Now #7, which has been finding its way under Eric Reynolds, highlights a very literate and subtly constructed tale of a mother and daughter exploring mom’s sexual history by Kurt Ankeny. There is a slow peeling back of life’s narratives and falsities in a simple yet wistful colored pencil sketchiness. There is a never heavy-handed juxtaposition of interracial relationships and a frozen lake. There is much to find in comics right now, and in a new decade’s fever dreams, brief epiphanies abound. Neither does Now ignore cartoon brut.

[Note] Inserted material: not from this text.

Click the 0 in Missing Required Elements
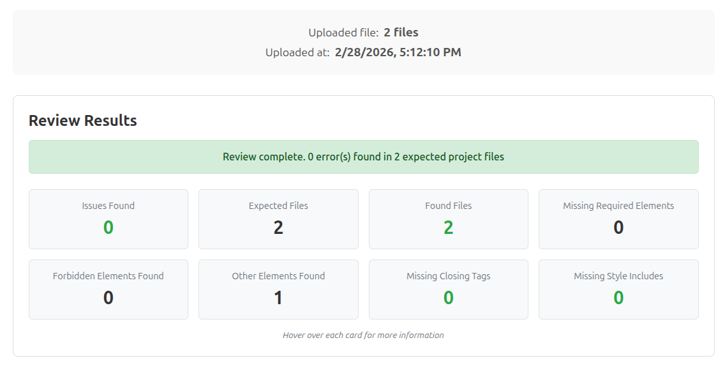The image size is (725, 370). pyautogui.click(x=618, y=228)
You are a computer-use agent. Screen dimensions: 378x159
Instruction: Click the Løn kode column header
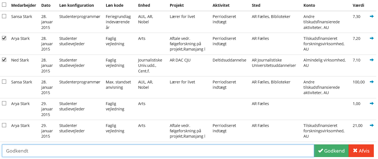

Since we’ve already broached the subject, and since this post has dragged on almost as long as one of the Insane Clown President’s wack medical advisories anyway, let’s close by doing the numbers: my best count of the gender representation in these anthologies, for what it is worth to the reader, is: Kramers #10, 5 women/out of 30 artists; Kramers #9, 6/37; Scratches #1, 5/39; Scratches #2, 4/31; There is a “Scratches Academy” listed on the editorial page, with 2 women listed among 11; and Now #7, 2/14; Now #6, 6/15.

A strikingly consistent percentage, and the question is, why? We touched on the individual editorial visions; that is a variable. And comics, especially the solitary time-intensive, very low paying alternatives, seem tailor-made for socially, um distant, males. At any rate, they have not over the years, attracted a lot of women, and the audience has been mostly male, though those things are changing. Are these editors ( all male) pushing the boundaries only in a stylistic sense? I won’t presume to judge that. But only by being mindful of these problematic raw numbers can one expect to have a voice in their solution.